Tutorial: Cloud & HPC Workflows¶
This tutorial describes how to run SpectralBridge efficiently in cloud or HPC environments where data access, storage, and memory constraints differ from a local workstation.
Overview¶
You will learn:
- best practices for running the pipeline in object-storage environments
- when to use Ray, thread, or process execution
- how to work with large NEON datasets without long-term local persistence
- strategies for scaling multi-flightline workflows
1. Working with object storage¶
NEON HDF5 files can be staged from object storage or shared research storage before running the pipeline.
Recommended workflow:
- Stage a small number of HDF5 files into a temporary working directory.
- Run the pipeline on those flight lines.
- Upload corrected ENVI, Parquet, and QA outputs to persistent storage.

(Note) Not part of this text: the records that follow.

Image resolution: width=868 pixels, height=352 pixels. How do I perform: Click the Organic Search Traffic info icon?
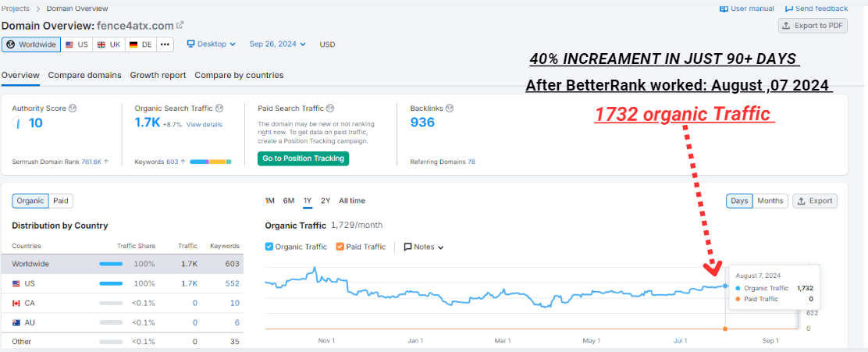click(x=219, y=108)
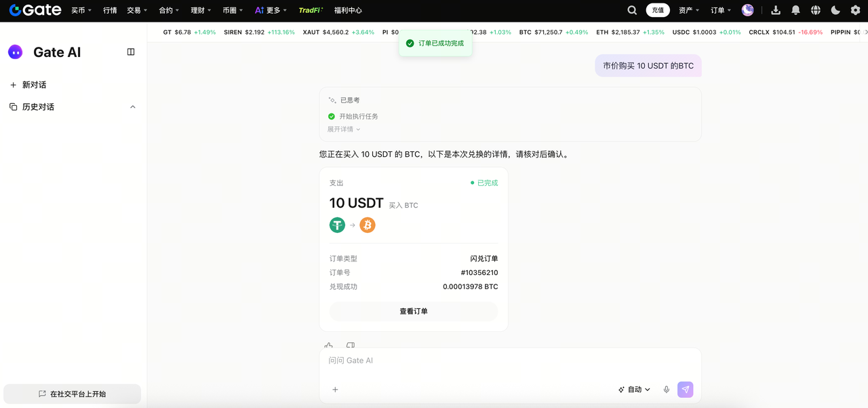Collapse the 历史对话 history section
Viewport: 868px width, 408px height.
click(133, 107)
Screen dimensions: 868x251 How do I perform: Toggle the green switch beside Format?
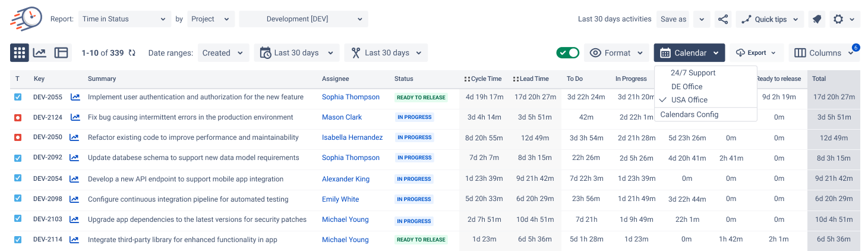point(568,53)
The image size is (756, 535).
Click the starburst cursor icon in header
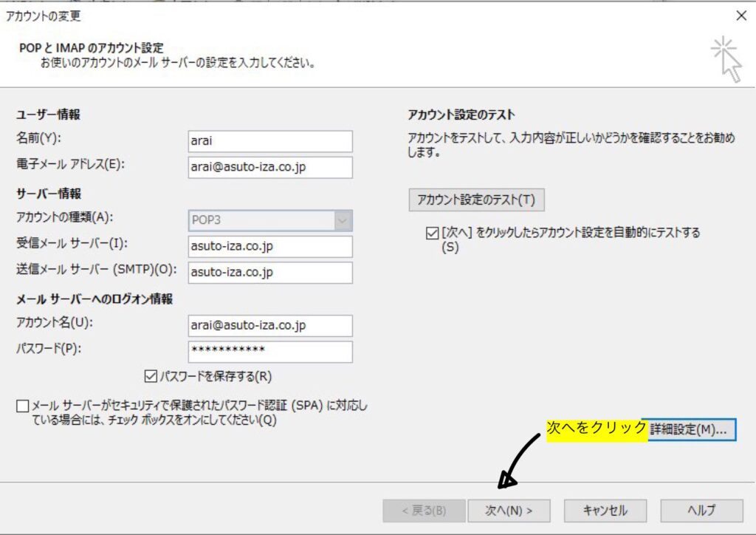click(726, 58)
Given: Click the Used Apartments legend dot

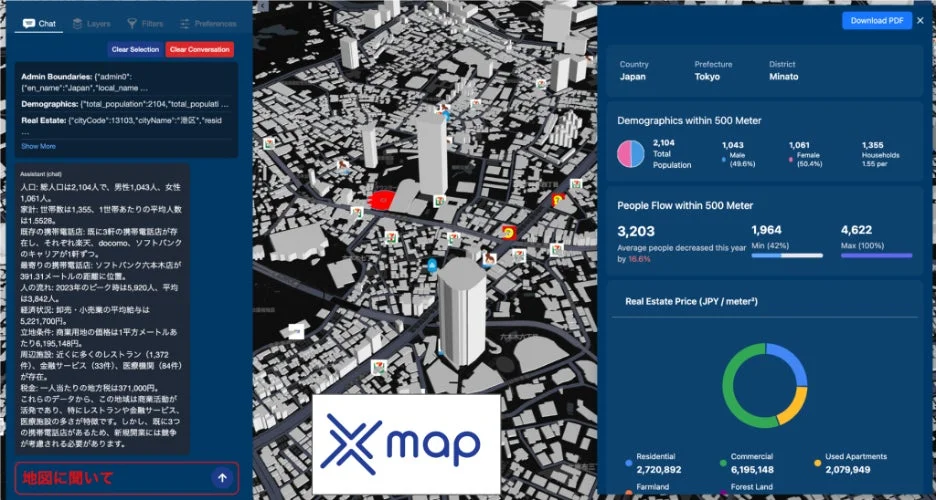Looking at the screenshot, I should point(818,463).
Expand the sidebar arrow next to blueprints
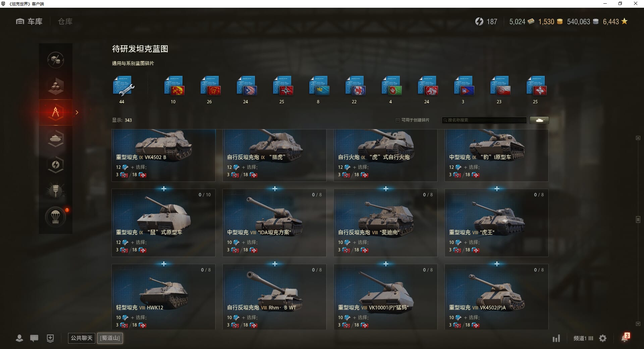This screenshot has height=349, width=644. 77,112
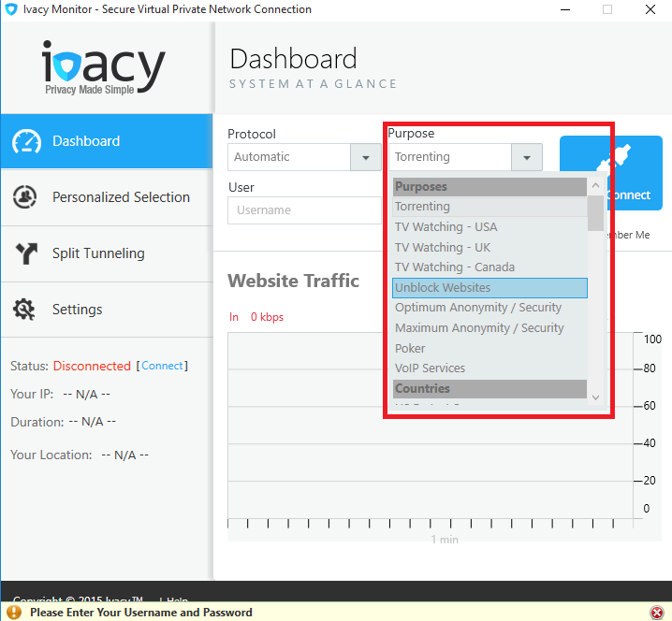Open the Protocol dropdown arrow
The image size is (672, 621).
pyautogui.click(x=365, y=157)
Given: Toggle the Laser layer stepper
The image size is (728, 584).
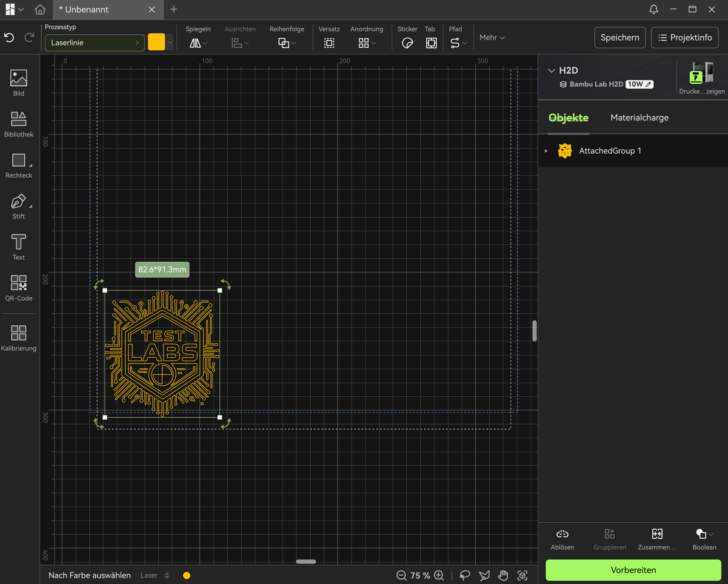Looking at the screenshot, I should click(x=167, y=575).
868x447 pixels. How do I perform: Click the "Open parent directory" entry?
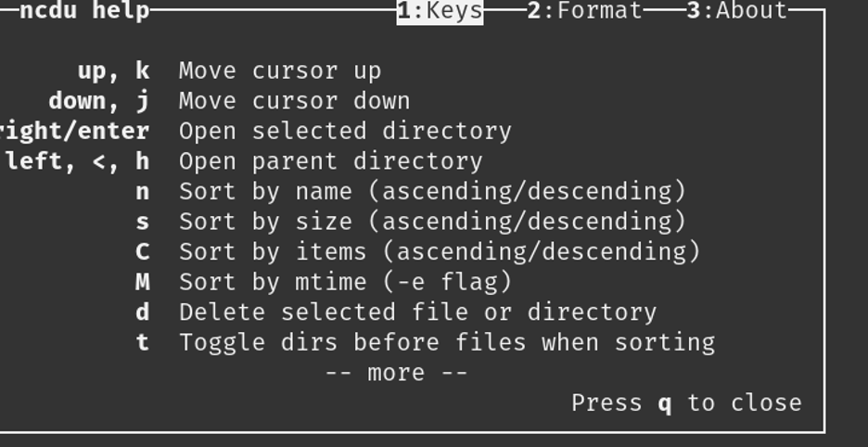(330, 161)
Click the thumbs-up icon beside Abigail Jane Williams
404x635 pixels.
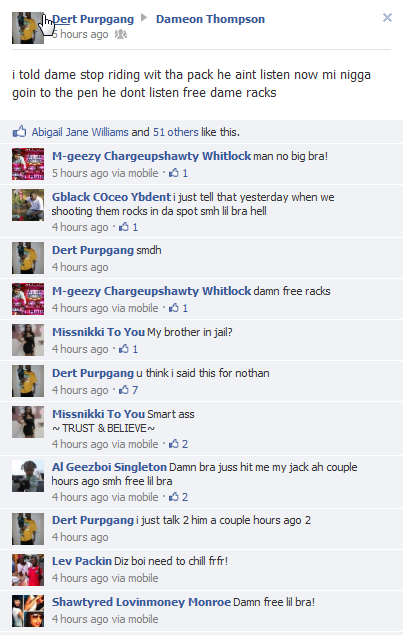click(19, 132)
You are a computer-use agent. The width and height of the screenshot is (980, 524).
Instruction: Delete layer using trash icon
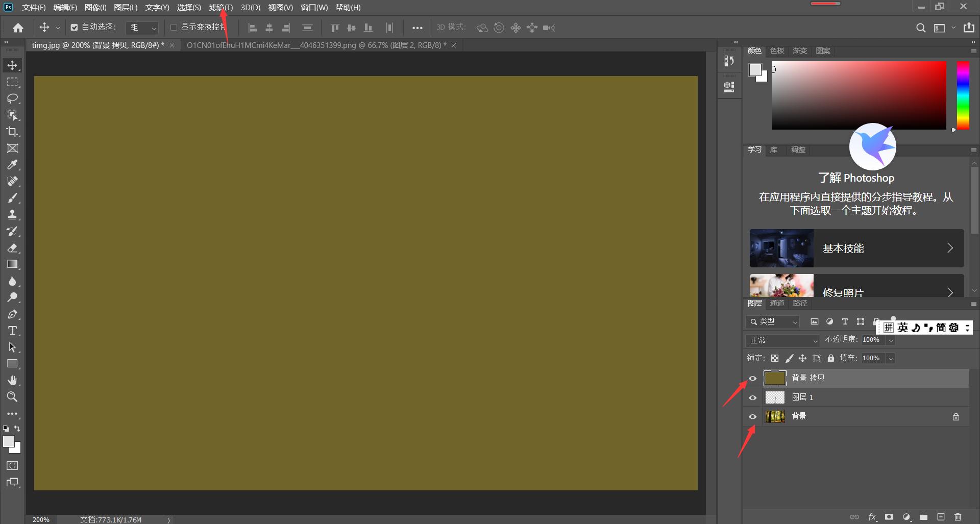[x=958, y=517]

- Archive or clean intermediate working files according to your storage policy.
Example staging command:
gocmd get i:/iplant/home/.../NEON_D13_NIWO_DP1_L020-1_20230815_directional_reflectance.h5 .
2. Engine selection¶
Ray is included in the standard SpectralBridge install and is the default
engine for spectralbridge-pipeline.
Use Ray when you are processing many flight lines, running on cloud/HPC resources, or want the default parallel dispatch behavior:
spectralbridge-pipeline ... --engine ray --max-workers 8
Use the thread engine for single-flightline debugging or constrained-memory runs where you want to avoid Ray initialization:
spectralbridge-pipeline ... --engine thread --max-workers 1
Use the process engine only when you specifically want local multi-process execution without Ray:
spectralbridge-pipeline ... --engine process --max-workers 2
3. Memory considerations¶
Large NEON flight lines may require tens of gigabytes of memory. To reduce memory pressure:
- reduce
--max-workers - lower
--parquet-chunk-size - use local scratch storage for temporary files
- avoid keeping many ENVI cubes loaded in memory simultaneously
- match Ray worker memory to expected flightline size
4. Recommended HPC workflow¶
For cluster schedulers, a conservative pattern is one job per flight line:
- request enough memory for a single NEON flight line
- use local scratch storage for working files
- write final ENVI, Parquet, and QA products to shared storage
- merge or summarize completed outputs downstream with DuckDB or Python
This keeps failed jobs isolated and preserves restart safety.
5. Example SLURM script¶
#!/bin/bash
#SBATCH --job-name=spectralbridge
#SBATCH --mem=64G
#SBATCH --cpus-per-task=8
module load python
BASE=$SCRATCH/spectralbridge_${SLURM_JOB_ID}
mkdir -p "$BASE"
spectralbridge-pipeline \
--base-folder "$BASE" \
--site-code NIWO \
--year-month 2023-08 \
--product-code DP1.30006.001 \
--flight-lines NEON_D13_NIWO_DP1_L020-1_20230815_directional_reflectance \
--engine ray \
--max-workers 8